[Aim of the exercise]:
Retype the data below exactly; skip every image.

*** Given data ***

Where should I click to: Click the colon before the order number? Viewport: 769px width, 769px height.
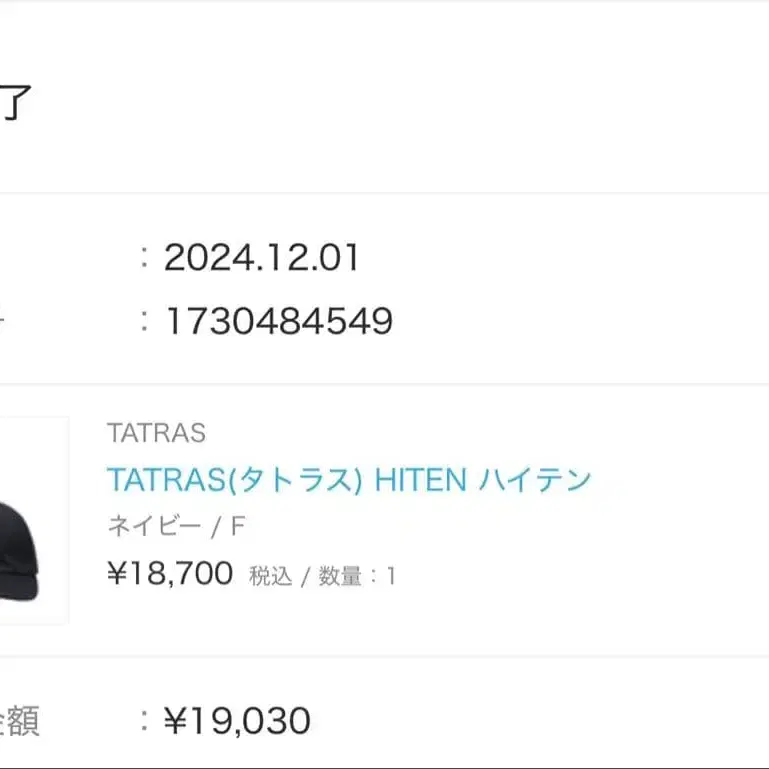pos(145,321)
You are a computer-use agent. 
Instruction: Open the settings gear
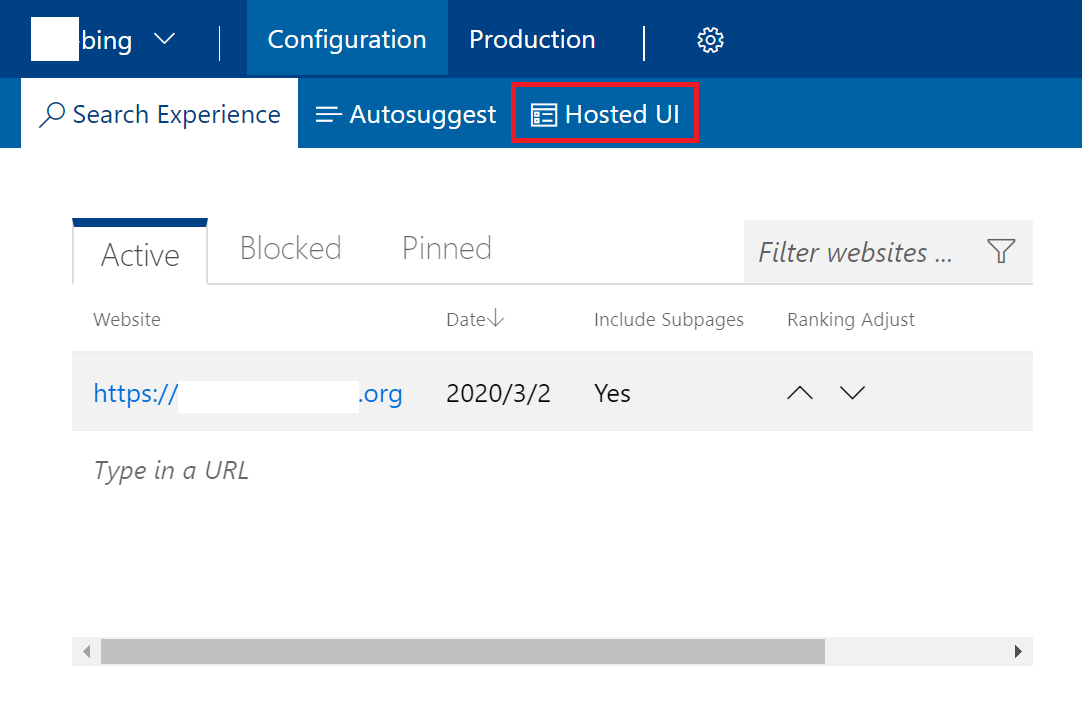(710, 39)
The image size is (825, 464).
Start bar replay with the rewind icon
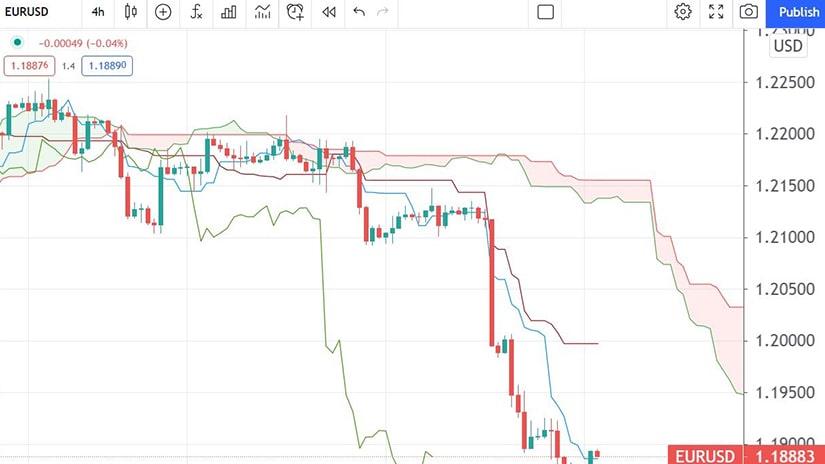(x=328, y=12)
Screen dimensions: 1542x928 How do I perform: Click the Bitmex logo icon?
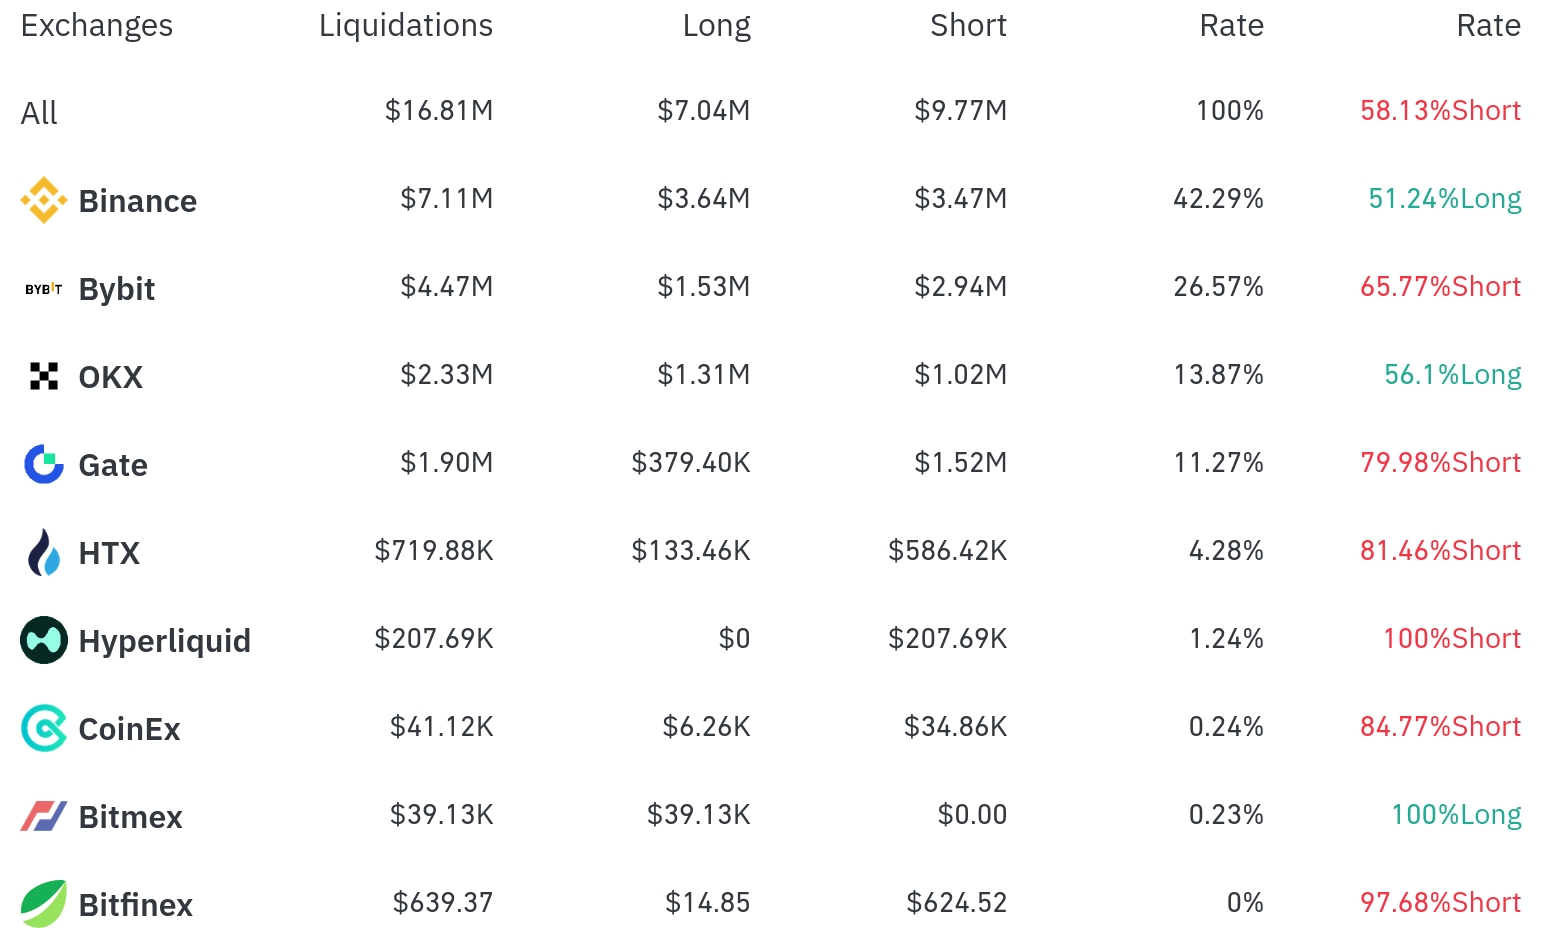pos(43,816)
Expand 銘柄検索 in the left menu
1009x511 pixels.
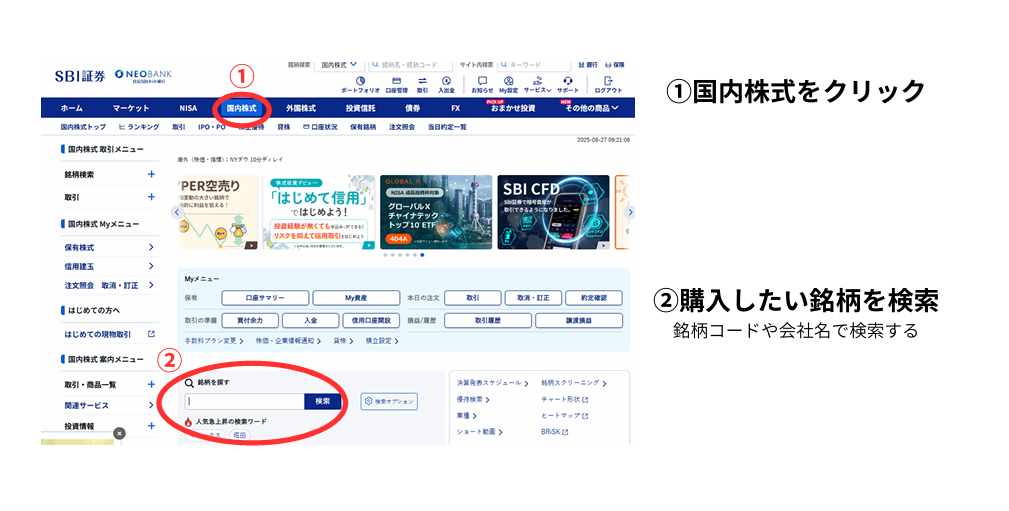151,174
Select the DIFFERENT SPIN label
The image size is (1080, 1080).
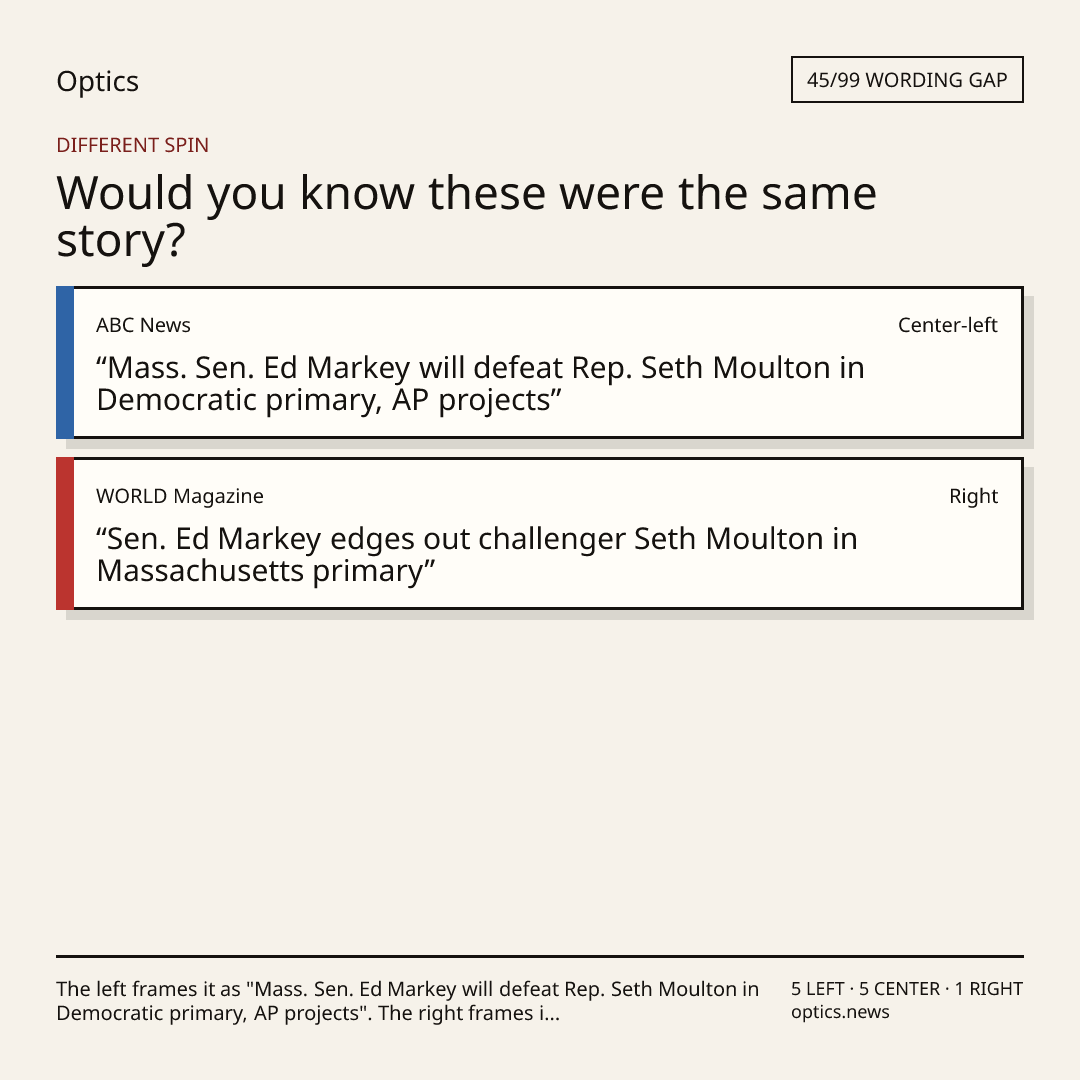[132, 145]
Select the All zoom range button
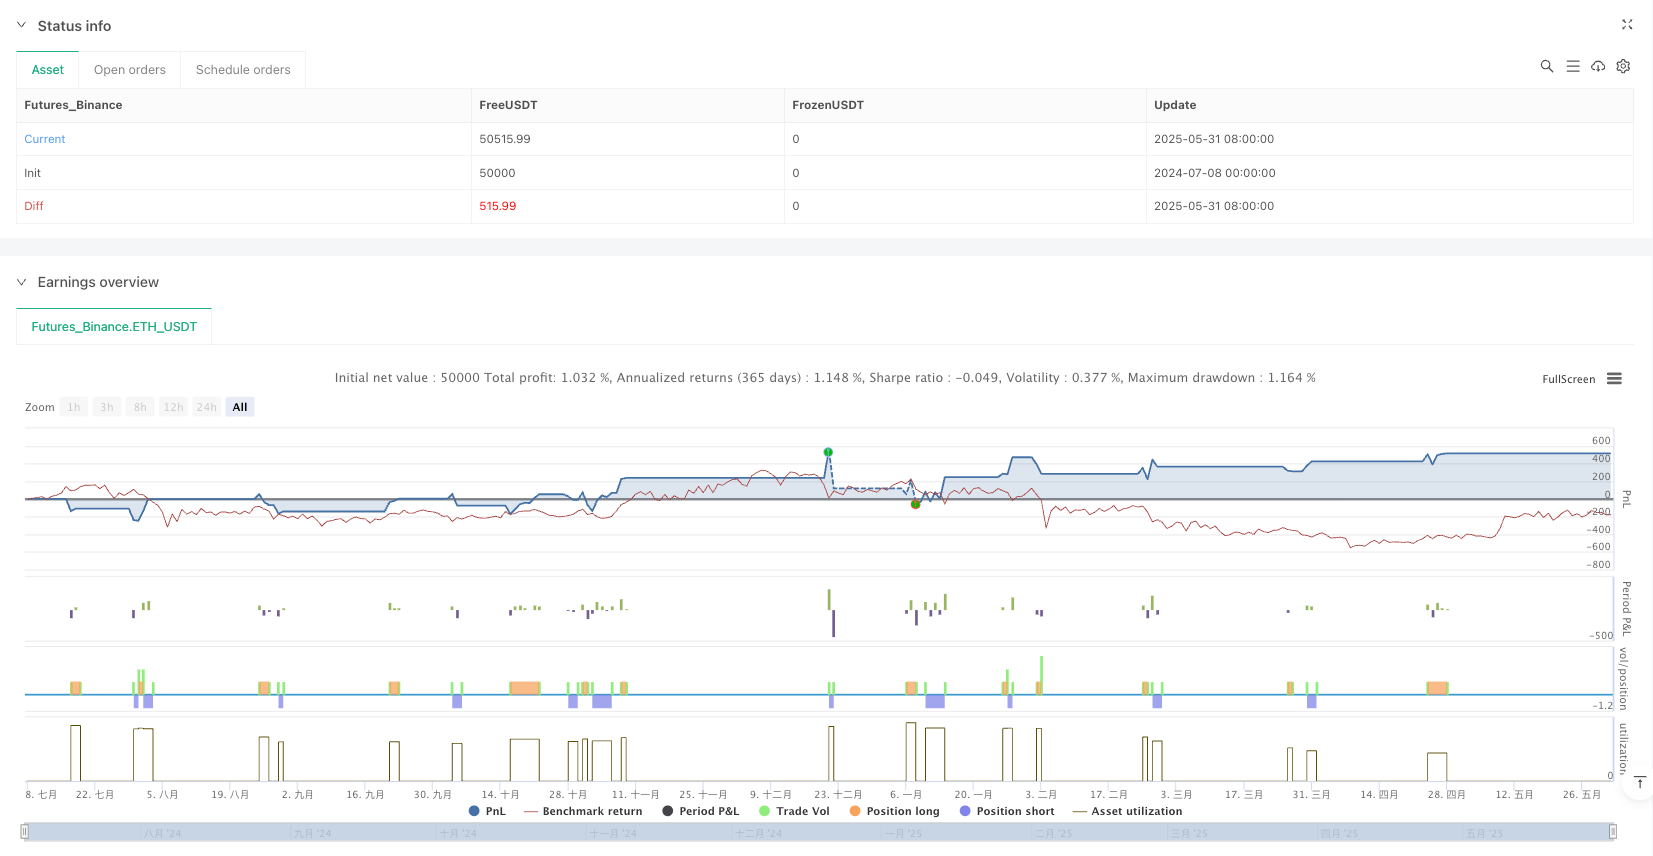Viewport: 1653px width, 856px height. 240,407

***

[Your solution]:
Where should I click to: Click the colon before the order number? Viewport: 769px width, 769px height.
pos(145,321)
You are a computer-use agent. 
Instruction: Open the settings gear
(710, 39)
The image size is (825, 464).
Start bar replay with the rewind icon
(x=328, y=12)
Screen dimensions: 1542x928 How do I perform: Click the Bitmex logo icon?
pos(43,816)
Expand 銘柄検索 in the left menu
1009x511 pixels.
151,174
Select the DIFFERENT SPIN label
The image size is (1080, 1080).
[132, 145]
Select the All zoom range button
Viewport: 1653px width, 856px height. 240,407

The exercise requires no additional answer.